What is required
What you write should be an exact copy of the material, from its first line through the line containing "Given: Click the table horizontal scrollbar".
# # # # #
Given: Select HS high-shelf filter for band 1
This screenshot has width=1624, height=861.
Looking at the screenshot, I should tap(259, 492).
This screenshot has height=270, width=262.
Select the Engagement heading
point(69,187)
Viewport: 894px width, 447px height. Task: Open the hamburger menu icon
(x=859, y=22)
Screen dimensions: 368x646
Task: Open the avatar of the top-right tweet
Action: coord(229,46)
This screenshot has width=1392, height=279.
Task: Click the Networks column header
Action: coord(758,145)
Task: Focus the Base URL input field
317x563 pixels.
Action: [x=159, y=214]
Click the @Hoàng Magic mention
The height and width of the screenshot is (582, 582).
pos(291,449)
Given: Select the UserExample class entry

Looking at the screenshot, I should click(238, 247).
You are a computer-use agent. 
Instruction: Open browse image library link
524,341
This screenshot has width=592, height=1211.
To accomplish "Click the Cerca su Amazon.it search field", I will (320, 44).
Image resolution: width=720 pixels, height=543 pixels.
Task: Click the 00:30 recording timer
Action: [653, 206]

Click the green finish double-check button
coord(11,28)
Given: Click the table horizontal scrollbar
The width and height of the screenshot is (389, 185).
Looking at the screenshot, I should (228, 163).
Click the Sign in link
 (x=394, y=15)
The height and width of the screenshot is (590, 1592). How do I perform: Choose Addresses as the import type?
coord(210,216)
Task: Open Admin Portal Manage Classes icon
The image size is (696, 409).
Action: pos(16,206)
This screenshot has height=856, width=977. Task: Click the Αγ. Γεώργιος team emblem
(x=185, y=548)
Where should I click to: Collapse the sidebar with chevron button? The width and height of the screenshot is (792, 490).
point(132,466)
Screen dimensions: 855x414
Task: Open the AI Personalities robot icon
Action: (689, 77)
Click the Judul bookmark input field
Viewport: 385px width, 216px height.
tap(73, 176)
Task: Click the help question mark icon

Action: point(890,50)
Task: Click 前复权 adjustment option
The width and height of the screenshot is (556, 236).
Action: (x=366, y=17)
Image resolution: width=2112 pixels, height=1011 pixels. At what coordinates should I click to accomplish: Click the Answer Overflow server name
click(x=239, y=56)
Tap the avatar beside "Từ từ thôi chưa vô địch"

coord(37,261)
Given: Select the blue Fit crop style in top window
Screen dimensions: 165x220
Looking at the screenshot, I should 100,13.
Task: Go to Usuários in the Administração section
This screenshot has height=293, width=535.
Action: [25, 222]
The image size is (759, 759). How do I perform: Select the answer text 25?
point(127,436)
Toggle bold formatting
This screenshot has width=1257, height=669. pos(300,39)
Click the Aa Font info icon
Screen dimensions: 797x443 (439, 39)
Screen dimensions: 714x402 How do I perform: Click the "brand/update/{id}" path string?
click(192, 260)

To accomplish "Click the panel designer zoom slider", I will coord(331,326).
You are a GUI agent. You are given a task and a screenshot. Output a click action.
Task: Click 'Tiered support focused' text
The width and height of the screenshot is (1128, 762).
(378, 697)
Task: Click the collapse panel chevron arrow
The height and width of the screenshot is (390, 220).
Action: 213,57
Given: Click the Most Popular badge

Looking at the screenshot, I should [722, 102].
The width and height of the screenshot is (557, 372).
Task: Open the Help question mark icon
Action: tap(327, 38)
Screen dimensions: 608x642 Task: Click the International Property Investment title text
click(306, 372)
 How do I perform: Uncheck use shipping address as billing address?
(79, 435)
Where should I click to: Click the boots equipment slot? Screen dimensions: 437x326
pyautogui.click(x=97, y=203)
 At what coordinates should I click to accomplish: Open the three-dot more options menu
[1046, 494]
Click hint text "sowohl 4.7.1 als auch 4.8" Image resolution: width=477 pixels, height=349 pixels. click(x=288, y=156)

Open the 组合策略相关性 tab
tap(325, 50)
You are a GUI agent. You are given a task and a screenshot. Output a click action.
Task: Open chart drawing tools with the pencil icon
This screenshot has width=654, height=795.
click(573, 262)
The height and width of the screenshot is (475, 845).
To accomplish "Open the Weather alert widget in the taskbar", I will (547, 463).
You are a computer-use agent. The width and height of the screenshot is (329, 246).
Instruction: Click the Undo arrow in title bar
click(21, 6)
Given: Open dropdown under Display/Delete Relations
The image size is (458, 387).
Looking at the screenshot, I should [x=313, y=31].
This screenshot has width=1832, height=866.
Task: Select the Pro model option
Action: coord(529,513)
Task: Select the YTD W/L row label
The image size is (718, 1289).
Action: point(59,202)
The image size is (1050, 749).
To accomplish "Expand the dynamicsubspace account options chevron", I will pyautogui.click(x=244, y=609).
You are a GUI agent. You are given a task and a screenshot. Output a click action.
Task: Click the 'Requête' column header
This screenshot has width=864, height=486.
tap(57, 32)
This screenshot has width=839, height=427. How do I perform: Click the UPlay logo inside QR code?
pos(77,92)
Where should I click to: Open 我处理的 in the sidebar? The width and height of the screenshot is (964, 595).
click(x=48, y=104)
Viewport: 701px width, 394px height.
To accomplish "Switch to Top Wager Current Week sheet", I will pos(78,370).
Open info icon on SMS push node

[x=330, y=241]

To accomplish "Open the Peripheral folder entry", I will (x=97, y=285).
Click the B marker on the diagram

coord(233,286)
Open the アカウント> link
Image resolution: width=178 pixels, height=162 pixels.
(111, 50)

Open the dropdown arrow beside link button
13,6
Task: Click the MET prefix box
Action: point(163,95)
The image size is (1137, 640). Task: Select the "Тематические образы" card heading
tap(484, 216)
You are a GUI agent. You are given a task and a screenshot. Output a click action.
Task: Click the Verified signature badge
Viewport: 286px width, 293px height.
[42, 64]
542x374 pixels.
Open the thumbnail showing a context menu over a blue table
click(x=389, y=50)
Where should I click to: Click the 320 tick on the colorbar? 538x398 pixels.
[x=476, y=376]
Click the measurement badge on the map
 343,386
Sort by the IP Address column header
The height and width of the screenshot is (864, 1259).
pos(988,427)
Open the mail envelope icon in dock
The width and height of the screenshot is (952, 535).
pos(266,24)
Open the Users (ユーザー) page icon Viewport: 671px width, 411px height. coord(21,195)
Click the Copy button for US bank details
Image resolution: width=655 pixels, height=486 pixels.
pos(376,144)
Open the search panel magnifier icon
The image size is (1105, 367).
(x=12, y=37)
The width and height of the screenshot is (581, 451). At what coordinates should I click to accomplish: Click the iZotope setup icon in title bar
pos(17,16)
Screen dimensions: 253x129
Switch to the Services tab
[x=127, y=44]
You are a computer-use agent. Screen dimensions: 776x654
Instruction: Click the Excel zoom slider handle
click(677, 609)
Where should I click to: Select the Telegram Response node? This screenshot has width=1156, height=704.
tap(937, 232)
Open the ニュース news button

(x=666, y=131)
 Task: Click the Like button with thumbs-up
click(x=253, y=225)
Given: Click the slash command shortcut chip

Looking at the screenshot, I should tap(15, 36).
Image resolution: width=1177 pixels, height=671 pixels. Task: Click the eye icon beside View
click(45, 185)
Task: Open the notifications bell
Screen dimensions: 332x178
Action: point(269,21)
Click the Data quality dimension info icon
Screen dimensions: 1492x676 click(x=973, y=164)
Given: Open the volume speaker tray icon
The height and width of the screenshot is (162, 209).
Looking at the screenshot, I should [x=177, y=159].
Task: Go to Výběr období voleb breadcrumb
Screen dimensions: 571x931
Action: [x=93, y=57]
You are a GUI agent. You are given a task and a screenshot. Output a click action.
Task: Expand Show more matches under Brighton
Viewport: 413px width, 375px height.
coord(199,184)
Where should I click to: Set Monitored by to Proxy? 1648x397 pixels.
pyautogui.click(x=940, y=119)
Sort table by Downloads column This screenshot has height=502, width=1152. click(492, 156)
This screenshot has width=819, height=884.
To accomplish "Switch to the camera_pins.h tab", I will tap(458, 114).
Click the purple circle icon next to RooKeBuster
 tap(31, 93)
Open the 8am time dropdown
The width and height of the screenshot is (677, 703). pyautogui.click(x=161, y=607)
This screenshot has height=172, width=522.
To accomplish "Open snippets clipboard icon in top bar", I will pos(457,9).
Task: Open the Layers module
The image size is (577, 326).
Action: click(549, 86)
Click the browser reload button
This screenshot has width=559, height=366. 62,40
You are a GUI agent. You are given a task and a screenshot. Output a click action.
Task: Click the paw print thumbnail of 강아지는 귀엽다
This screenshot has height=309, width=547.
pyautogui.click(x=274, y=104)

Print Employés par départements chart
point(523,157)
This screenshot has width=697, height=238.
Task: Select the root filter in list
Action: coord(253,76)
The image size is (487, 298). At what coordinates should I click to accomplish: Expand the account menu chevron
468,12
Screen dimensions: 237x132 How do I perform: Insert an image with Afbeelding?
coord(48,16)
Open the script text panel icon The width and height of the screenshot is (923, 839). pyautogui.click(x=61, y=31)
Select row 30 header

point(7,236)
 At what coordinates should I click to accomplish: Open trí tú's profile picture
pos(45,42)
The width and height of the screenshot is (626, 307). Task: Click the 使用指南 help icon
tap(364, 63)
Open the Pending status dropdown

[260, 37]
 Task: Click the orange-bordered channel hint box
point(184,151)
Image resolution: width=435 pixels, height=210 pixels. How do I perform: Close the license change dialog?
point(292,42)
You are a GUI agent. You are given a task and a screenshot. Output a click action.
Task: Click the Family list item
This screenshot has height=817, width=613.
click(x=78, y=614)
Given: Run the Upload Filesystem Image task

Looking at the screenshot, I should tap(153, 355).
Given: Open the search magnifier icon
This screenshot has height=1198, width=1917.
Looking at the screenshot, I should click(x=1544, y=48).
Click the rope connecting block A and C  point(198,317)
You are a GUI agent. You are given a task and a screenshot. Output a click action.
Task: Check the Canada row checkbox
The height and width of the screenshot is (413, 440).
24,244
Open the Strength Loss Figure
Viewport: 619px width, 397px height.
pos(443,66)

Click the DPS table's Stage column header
# # # # #
Exercise answer
Given: Select HS high-shelf filter for band 1
This screenshot has width=1624, height=861.
Looking at the screenshot, I should tap(259, 492).
This screenshot has height=270, width=262.
Select the Engagement heading
point(69,187)
Viewport: 894px width, 447px height. Task: Open the hamburger menu icon
(x=859, y=22)
Screen dimensions: 368x646
Task: Open the avatar of the top-right tweet
Action: coord(229,46)
This screenshot has width=1392, height=279.
Task: Click the Networks column header
Action: coord(758,145)
Task: Focus the Base URL input field
317x563 pixels.
Action: [x=159, y=214]
Click the @Hoàng Magic mention
The height and width of the screenshot is (582, 582).
pos(291,449)
Given: Select the UserExample class entry

Looking at the screenshot, I should click(238, 247).
You are a computer-use agent. 
Instruction: Open browse image library link
524,341
This screenshot has width=592, height=1211.
To accomplish "Click the Cerca su Amazon.it search field", I will (320, 44).
Image resolution: width=720 pixels, height=543 pixels.
Task: Click the 00:30 recording timer
Action: [653, 206]

Click the green finish double-check button
coord(11,28)
Given: Click the table horizontal scrollbar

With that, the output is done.